Le film choral revisité par Bellocchio accouche, non d'un thème de société conventionnel comme on aurait pu l'attendre vu le sujet (l'euthanise d'Eluana Englaro en 2008) mais du portrait d'une Italie au bord de l'implosion au travers de plusieurs individus dont le destin croise indirectement cette décision de justice, soit par militantisme soit par résonnance personnelle.
Ce qui est assez fascinant, c'est la façon, volontaire, qu'à Bellocchio d'échapper non seulement à tous les moments attendus, tel les parallélismes évident, mais aussi de contourner tous les problématiques qu'esquissent son scénario : euthanasie, religion, famille, lutte des classes, sexualité.... Seule la politique et le conformisme à la rigueur sont abordés un peu plus directement mais sans la virulence cynique de ses premiers films.
Ca n'empêche pas le film d'être régulièrement passionnant par son pays hystérisé, constamment porté à son point de rupture sans toujours que les protagonistes ne sachent pourquoi. Il y a des moments totalement fascinant tant la tensions est exacerbée sans raison réelle. Bellocchio utilise ainsi un montage abrupte et une narration malmenée pour véhiculer cette instabilité sociale. C'est encore plus saisissant quand on ne connaît pas l'affaire Englaro et qu'il faut un certain temps pour comprendre quels sont les liens des personnages vis à vis de figure médiatique omniprésente mais invisible.

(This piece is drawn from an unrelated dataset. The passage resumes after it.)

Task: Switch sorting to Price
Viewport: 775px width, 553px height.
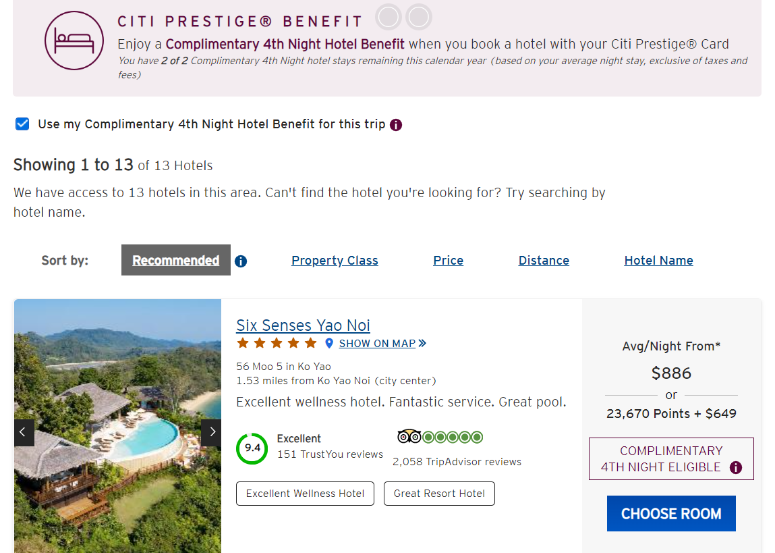Action: (448, 261)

L'écriture est un peu plus inégale en revanche comme les séquences avec Isabelle Huppert qui sont de loin les plus faibles tandis que tout ce qui tourne autour de la droguée et du médecin ou du sénateur et sa fille frappée par un coup de foudre irrépressible.

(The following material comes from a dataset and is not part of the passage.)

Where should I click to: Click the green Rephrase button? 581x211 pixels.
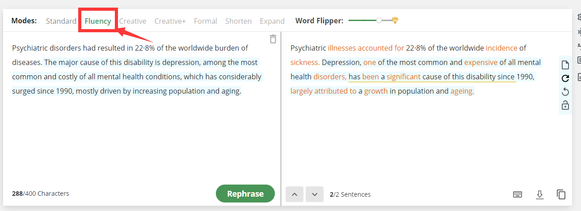245,194
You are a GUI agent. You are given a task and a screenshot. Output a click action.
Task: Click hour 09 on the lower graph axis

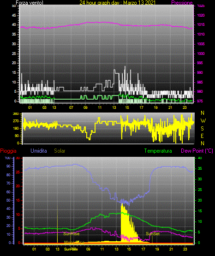(x=88, y=249)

Il y a dans ces moments beaucoup de moments d'attentes, de frustration, d'esquives qui sont assez beaux et touchants.
Après, Le sourire de ma mère, ça semble confirmer que Bellocchio n'est jamais meilleur que quand la folie n'est qu'en filagramme, comme un élément fantomatique, laissant les protagonistes lutter avec une réalité fuyante.